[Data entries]

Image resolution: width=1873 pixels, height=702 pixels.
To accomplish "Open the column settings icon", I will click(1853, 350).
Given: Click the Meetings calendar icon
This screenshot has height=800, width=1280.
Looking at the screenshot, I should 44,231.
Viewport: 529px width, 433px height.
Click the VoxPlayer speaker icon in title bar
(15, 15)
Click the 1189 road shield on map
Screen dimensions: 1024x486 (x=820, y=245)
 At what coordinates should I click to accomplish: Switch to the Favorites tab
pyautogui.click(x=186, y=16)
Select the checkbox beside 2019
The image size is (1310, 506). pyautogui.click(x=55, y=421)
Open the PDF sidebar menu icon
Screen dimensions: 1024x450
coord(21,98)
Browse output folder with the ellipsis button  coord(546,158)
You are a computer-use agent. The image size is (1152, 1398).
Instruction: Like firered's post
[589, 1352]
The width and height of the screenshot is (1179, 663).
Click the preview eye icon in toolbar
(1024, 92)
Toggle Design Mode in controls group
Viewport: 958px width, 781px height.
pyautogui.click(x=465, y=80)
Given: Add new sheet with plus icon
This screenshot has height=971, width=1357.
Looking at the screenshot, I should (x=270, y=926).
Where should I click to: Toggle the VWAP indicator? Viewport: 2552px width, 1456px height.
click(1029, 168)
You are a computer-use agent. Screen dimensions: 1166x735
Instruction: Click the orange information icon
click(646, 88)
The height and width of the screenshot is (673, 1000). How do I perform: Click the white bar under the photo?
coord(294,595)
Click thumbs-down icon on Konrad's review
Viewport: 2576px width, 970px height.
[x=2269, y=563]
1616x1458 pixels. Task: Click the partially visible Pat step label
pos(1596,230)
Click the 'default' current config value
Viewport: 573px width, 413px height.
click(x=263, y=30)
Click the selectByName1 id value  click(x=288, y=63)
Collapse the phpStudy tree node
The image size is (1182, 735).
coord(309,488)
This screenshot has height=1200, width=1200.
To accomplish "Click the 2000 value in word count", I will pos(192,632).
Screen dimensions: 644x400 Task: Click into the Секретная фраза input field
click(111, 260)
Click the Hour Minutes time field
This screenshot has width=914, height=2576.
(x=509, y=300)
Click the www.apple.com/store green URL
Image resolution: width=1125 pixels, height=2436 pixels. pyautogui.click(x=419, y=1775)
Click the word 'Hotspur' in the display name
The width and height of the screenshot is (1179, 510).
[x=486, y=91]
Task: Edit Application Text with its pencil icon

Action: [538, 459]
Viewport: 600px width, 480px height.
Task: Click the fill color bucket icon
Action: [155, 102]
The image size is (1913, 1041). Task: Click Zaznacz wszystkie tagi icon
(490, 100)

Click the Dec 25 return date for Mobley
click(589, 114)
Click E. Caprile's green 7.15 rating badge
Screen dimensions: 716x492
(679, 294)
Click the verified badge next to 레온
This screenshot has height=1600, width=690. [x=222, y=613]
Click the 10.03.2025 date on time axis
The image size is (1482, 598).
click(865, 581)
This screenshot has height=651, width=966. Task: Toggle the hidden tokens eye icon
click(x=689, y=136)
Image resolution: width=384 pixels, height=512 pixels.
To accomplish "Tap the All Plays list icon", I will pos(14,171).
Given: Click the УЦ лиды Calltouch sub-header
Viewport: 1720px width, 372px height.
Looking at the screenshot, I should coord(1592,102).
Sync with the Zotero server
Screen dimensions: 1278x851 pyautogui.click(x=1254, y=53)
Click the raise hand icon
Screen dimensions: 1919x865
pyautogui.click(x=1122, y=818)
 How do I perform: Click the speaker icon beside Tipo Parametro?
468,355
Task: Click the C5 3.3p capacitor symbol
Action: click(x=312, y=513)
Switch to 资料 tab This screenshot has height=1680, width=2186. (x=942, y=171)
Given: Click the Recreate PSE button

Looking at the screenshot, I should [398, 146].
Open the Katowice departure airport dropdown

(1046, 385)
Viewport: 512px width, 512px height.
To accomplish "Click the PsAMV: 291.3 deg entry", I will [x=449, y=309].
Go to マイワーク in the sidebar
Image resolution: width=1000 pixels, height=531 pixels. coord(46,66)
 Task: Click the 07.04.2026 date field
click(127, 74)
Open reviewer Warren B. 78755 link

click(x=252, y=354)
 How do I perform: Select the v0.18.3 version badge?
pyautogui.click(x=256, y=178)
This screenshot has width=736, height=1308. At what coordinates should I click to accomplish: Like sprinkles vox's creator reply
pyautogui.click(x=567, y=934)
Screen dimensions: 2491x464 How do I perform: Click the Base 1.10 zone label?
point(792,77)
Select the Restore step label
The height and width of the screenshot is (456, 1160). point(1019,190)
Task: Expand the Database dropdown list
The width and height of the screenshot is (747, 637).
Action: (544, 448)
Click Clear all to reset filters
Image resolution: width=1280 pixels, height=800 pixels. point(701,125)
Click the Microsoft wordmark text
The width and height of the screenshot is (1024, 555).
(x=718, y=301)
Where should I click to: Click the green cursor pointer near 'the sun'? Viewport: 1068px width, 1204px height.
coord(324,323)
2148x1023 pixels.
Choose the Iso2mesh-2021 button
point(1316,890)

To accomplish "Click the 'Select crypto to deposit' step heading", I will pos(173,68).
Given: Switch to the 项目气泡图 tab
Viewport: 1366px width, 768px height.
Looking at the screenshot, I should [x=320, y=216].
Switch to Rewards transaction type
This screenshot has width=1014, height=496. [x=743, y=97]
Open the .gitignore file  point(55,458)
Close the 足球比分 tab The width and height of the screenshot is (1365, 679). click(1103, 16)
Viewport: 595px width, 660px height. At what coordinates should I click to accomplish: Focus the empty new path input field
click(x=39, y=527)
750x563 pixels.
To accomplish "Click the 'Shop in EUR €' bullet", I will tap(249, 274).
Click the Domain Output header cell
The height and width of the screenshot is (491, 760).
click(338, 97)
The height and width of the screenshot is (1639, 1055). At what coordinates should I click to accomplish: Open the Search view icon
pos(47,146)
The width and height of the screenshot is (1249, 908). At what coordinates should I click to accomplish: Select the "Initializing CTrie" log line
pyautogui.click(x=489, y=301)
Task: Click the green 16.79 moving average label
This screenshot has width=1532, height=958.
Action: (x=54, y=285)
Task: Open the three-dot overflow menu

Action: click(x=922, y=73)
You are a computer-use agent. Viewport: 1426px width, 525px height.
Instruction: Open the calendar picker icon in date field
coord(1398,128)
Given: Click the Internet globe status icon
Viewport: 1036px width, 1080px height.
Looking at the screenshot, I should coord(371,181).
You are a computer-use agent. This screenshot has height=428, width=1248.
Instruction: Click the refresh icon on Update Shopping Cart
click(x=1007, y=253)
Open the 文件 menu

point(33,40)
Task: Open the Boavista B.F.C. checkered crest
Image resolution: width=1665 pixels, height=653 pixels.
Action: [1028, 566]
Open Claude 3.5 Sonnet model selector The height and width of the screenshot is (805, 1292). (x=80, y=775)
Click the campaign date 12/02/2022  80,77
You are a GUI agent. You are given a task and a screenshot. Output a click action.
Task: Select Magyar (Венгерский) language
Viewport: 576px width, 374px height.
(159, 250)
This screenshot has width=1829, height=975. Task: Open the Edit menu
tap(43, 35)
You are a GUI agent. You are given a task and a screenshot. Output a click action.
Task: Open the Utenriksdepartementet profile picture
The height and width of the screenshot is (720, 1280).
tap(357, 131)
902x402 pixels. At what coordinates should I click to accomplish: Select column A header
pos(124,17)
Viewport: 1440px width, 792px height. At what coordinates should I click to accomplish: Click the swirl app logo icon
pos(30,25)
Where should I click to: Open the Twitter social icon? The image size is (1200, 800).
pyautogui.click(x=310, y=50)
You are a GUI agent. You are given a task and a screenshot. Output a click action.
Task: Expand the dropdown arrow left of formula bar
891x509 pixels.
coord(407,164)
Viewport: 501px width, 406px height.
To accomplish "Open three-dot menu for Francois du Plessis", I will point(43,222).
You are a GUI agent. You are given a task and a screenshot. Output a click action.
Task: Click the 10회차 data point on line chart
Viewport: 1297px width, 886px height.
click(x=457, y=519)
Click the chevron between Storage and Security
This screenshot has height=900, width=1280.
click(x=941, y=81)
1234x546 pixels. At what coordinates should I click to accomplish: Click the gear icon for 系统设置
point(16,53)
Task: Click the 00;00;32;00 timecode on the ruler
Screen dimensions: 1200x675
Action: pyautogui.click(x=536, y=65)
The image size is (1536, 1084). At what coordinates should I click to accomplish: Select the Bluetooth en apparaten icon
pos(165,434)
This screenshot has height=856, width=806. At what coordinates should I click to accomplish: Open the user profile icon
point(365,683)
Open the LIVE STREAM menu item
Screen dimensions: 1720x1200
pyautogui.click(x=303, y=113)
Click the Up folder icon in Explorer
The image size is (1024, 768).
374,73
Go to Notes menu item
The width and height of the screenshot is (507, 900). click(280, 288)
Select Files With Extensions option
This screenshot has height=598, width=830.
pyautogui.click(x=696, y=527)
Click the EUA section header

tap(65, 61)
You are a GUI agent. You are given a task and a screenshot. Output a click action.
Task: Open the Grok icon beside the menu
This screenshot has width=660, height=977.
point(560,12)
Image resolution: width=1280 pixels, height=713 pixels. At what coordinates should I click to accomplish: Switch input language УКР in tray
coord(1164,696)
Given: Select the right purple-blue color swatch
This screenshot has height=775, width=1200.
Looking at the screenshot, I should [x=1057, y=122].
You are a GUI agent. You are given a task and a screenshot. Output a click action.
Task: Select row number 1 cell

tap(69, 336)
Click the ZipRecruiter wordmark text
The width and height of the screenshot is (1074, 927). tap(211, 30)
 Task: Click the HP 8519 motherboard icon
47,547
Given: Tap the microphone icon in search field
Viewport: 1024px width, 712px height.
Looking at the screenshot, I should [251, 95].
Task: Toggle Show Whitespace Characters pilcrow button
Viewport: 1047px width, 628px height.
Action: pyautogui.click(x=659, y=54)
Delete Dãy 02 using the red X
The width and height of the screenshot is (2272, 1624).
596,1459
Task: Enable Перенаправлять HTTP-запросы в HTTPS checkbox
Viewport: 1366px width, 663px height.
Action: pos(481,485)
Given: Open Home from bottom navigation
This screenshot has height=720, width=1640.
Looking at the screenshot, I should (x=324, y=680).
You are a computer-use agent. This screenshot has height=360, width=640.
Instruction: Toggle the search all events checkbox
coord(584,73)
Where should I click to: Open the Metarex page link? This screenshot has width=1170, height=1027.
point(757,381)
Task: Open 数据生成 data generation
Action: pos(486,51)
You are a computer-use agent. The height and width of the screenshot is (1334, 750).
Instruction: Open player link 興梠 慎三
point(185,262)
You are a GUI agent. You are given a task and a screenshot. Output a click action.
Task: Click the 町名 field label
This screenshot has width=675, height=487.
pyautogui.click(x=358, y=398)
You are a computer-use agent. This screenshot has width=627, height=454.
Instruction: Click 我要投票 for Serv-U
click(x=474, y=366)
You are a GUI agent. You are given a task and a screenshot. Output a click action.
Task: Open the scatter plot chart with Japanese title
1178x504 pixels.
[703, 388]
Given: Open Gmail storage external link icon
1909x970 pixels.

YOUR TASK :: Whenever the word "folder" appears in a line above, copy that line.

ANSWER TO THIS TASK ::
Browse output folder with the ellipsis button  coord(546,158)
Click the Up folder icon in Explorer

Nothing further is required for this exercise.